Ally (goodreadscomuser_allhug) | 1440 comments Mod
Welcome to the June Group Read in the 1900-1940 category:

Fiesta the sun also rises by Ernest Hemingway Fiesta: the sun also rises by Ernest Hemingway Ernest Hemingway

Enjoy the read and let me know what you thought right here in this thread as soon as you're ready.


message 2: by Ally (new)

Ally (goodreadscomuser_allhug) | 1440 comments Mod
I have to admit that this book isn't really grabbing me - its rather dull actually.

Also - I'm not impressed with all the 'he said, she said' 'We went here, then we, then we, then we...' - very stilted, monosyllabic and not particularly special.

Hemingway has such a stellar reputation that I fear I expected too much - he's not delivering for me.

Are there any Hemingway lovers out there that can help me see the light?


message 3: by Ivan (new)

Ivan | 505 comments I read this decades ago, and really just remember that everyone was drunk throughout. I was much more impressed by A Farewell to Arms and For Whom the Bell Tolls, which both featured robust stories.

message 4: by Michael (new)

Michael (MichaelCanoeist) | 23 comments I love the title, but perhaps the book itself reflects its status as his first novel. Like Ivan, I also prefer A Farewell to Arms, which I think is the only completely realized book he ever wrote. His style became a parody of itself fairly quickly, is my opinion. Still, the characters seem honestly drawn, and I liked Brett despite her evident flaws. It has a young spirit that you have to like, don't you? Under the brittleness is that sentimentality that may get (OK, does get!) out of control in his later writing, but that worked for me in this one.

message 5: by Jan C (new)

Jan C (woeisme) | 1264 comments Live Ivan, I read this about thirty years ago. I had time on my hands and read a lot - not much to do when you are recovering from broken jaws. So mainly you read.

I thought I liked it at the time. I also read Farewell to Arms in that same period. For Whom the Bell Tolls is sitting on my shelf.

At least we're not reading To Have and Have Not - where he supposedly had to cut out a major portion.

I hope to start it soon.

message 6: by Ivan (new)

Ivan | 505 comments Hey, was only twenty years ago :O)

message 7: by Jan C (new)

Jan C (woeisme) | 1264 comments I was wrong - it was 40 years ago.

I have to remember to proofread.

message 8: by Nicholas (new)

Nicholas Armstrong (albinomonkeyking) Ally wrote: "I have to admit that this book isn't really grabbing me - its rather dull actually.

Also - I'm not impressed with all the 'he said, she said' 'We went here, then we, then we, then we...' - very..."

On the one hand, that is pretty much Hemingway prose, on the other, it is understandably frustrating, especially with this book, where there is so often so little going on.

I think reading this was much like the meaning I think was supposed to be conveyed on to me, which was a dispassioned, somber view of the world and of life.

I give Hemingway credit for trying to write something which is moved forward solely by the feelings and personalities of the characters, but I didn't like the process anymore than you seem to be.

I would say just try to have fun discussing the themes and puzzling them out, it is where the enjoyment was for me.

message 9: by Ally (new)

Ally (goodreadscomuser_allhug) | 1440 comments Mod
Interesting Nicholas - what themes struck you most?

message 10: by Nicholas (new)

Nicholas Armstrong (albinomonkeyking) Ally wrote: "Interesting Nicholas - what themes struck you most?"

Well I think the one to play around with most are the first words of the novel - not the title, acknowledgments or copyright, but the quotes. "You are all a lost generation."

— Stored data —
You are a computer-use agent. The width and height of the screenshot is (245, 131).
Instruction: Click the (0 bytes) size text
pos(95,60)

...

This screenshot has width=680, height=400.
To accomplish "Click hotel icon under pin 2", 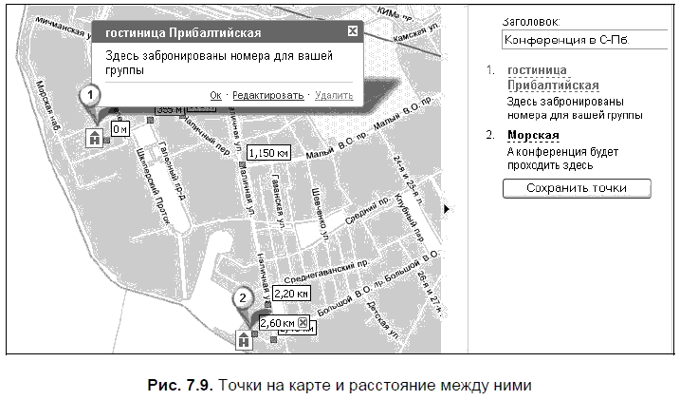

...

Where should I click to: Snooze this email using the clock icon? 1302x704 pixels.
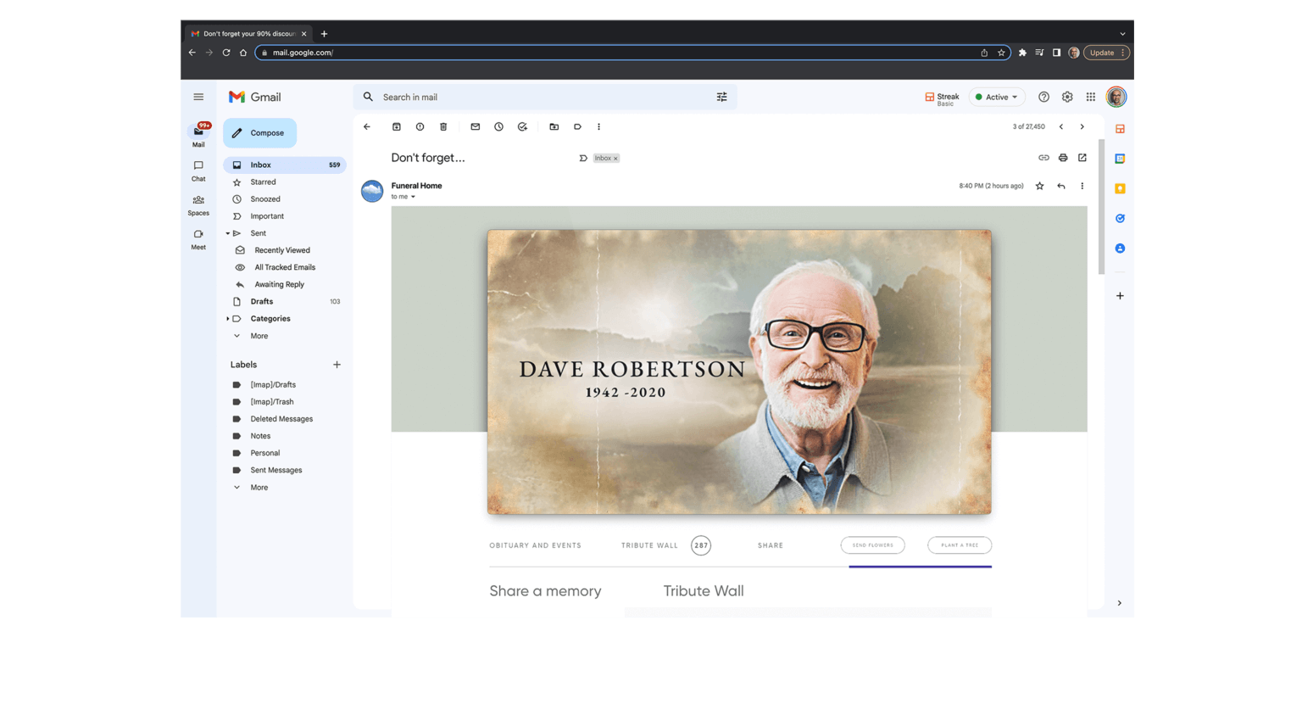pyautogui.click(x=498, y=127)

— Tasks to perform —
1. In the book discussion thread, which two Hemingway novels impressed Ivan more than this one?
2. Count the lines of the rows that contain the string "width", matching case exactly. Give only the number.
The discussion thread and the rows have no connection to each other.

— Answers to the exercises —
1. A Farewell to Arms and For Whom the Bell Tolls.

2. 2